— Begin Document —
Only buzz when something changes
This is the part of the project I care about most. The alert engine’s entire job is to look at two consecutive snapshots of the realtime feed and decide whether anything worth telling me happened between them. It never looks at a single snapshot in isolation. A train sitting at “12 minutes late” for an hour straight should produce exactly one notification, not one every poll.
Delay itself gets bucketed into bands, shared by the CLI, the briefings, and the alert engine so nothing ever disagrees about what “late” means:
# app/core/delay.py
def delay_band(delay_sec: int | None, is_annulled: bool) -> str:
if is_annulled:
return "annulled"
if delay_sec is None:
return "unknown"
minutes = delay_sec / 60
if minutes <= 2:
return "on_time"
if minutes <= 9:
return "minor"
return "major"
The engine’s evaluate() diffs a previous snapshot against a latest one and emits events only for band transitions:
# app/alerts/engine.py
def evaluate(previous, latest, resolved, settings, now):
if previous is None:
return [] # cold start: nothing to diff against, so stay silent
...
That one guard is doing more work than it looks like. Restart the process at 7am on a Tuesday and it will not blast every currently-late train as a “new” alert just because it has no history yet. It waits for the next poll to have something to compare against.
The engine treats cancellations as a separate, more urgent case. A train can get annulled hours before it’s due, and I need to know the moment it happens, not when it enters some 45-minute pre-departure window:
if latest_annulled and not prev_annulled:
events.append(AlertEvent(
_fingerprint("annul", result.trip_id, "true"),
f"🚫 Train #{result.train_no} ({slot}) has been CANCELLED for today.",
exempt_from_quiet_hours=(slot == "morning"),
))
— End Document —
— Begin Data block —
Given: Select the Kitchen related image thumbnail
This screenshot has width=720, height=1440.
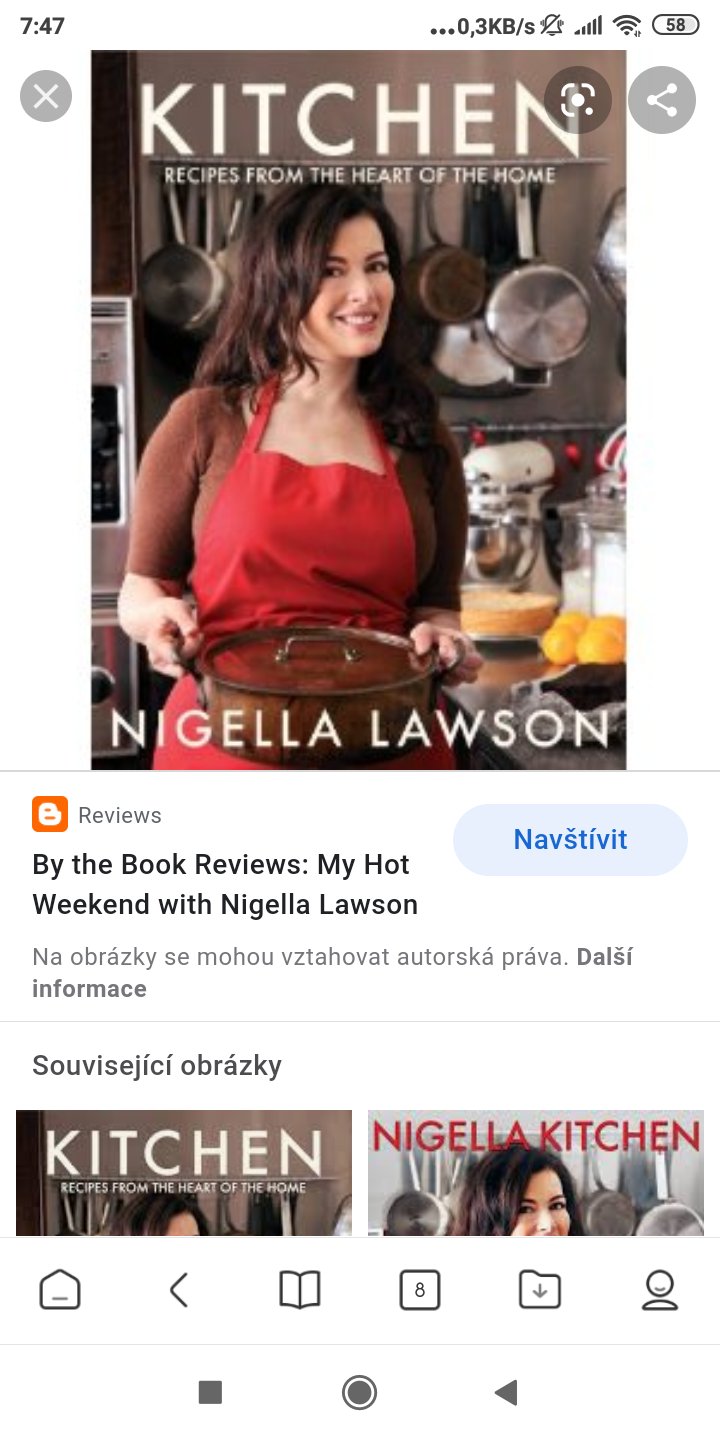Looking at the screenshot, I should pyautogui.click(x=184, y=1173).
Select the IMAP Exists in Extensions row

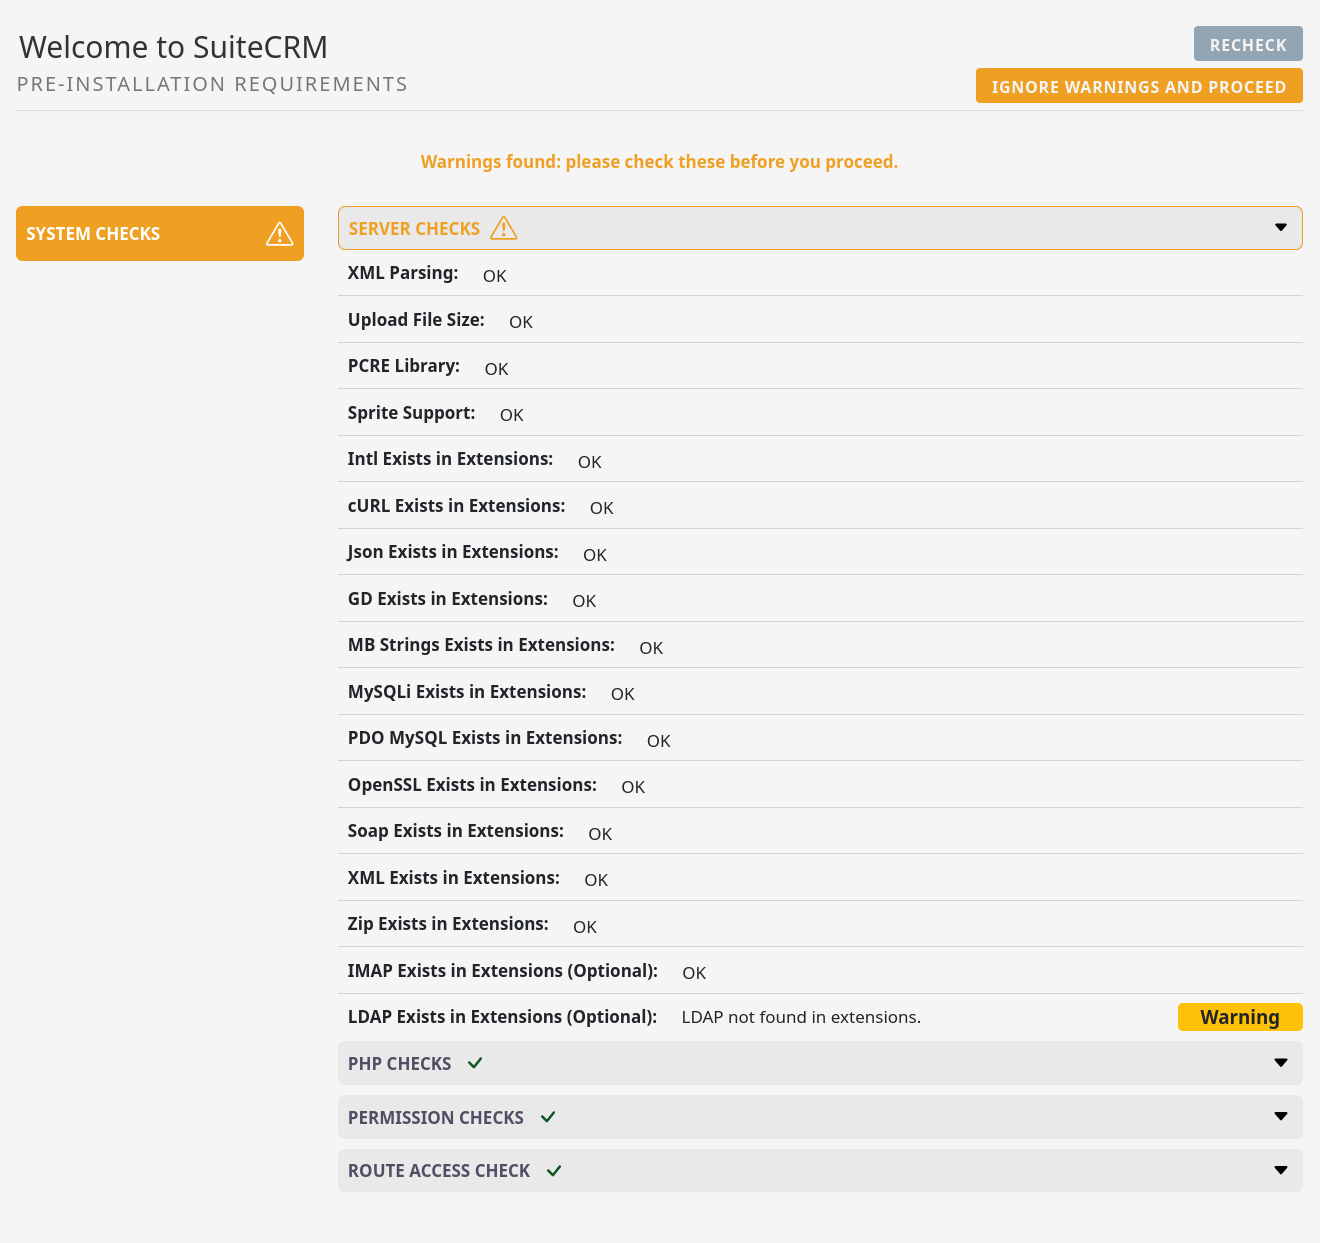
— End Data block —
To do:
a - Rewrite the paragraph of the alert engine text that begins "This is the part of the project I care about most" as a short bulleted list, keeping its main facts.
b - Pick up the alert engine text after its final code snippet and continue it.

Set of answers:
a -
- The alert engine is the part of the project the writer cares about most.
- Its whole job is to compare two consecutive snapshots of the realtime feed and decide whether anything worth reporting happened between them.
- It never evaluates a single snapshot on its own.
- A train that stays "12 minutes late" for an hour should produce exactly one notification, not one on every poll.

b -
elif prev_annulled and not latest_annulled:
events.append(AlertEvent(
_fingerprint("annul", result.trip_id, "false"),
f"✅ Train #{result.train_no} ({slot}) is running again (cancellation lifted)."))
Notice the morning cancellation is explicitly exempt from quiet hours. If my 6am train gets annulled at 5am, I need to know at 5am, overriding whatever “don’t buzz me before 5:30” rule is otherwise in place; I still need to figure out plan B before I’ve left the house. Delay-band changes, by contrast, are gated to a ±45 minute window around the scheduled time; nobody needs a “your 4pm train is now 3 minutes late” push at 9am.
I layered an anti-spam stack underneath all of that, because the naive version of this system alerted me constantly during my first test run:
- State diffing: only a transition produces an event at all; unchanged state produces nothing.
- Quiet hours: a configurable window (
22:00-05:30in my case) drops non-exempt events, with the wraparound-past-midnight math handled explicitly rather than assumed. - A DB-backed cooldown: every event carries a stable fingerprint (a SHA1 hash of its type and identity), and the loop checks that fingerprint against an
alert_fingerprintstable with a 30-minute cooldown before sending, and records it after. This survives process restarts, so a train that flaps between “minor” and “major” delay every other poll can’t turn into a notification storm.
The engine itself is pure: no database, no network calls, just snapshots in and events out. All the stateful bits (cooldown, quiet hours, sending) live one layer up in the polling loop. That separation is also why the test suite can build real GTFS-realtime protobuf messages, feed them straight through the engine, and assert on exactly what comes out the other side without touching a database.
Polling like a commuter, not a crawler
Hammering Metra’s realtime feed every few seconds around the clock would be rude and pointless; nothing changes about my train at 2am. The poll loop adjusts its own cadence based on whether it currently matters:
# app/realtime/loop.py
WATCH_POLL_SECONDS = 30
AWAKE_POLL_SECONDS = 300
AWAKE_START = time(5, 30)
AWAKE_END = time(22, 0)
Inside a ±45 minute window around either of my resolved trips, it polls every 30 seconds. Outside that window but during the day, it drops to once every five minutes: slow, but still frequent enough to catch a mid-afternoon cancellation of my evening train hours before I’d otherwise notice. Overnight, polling just pauses.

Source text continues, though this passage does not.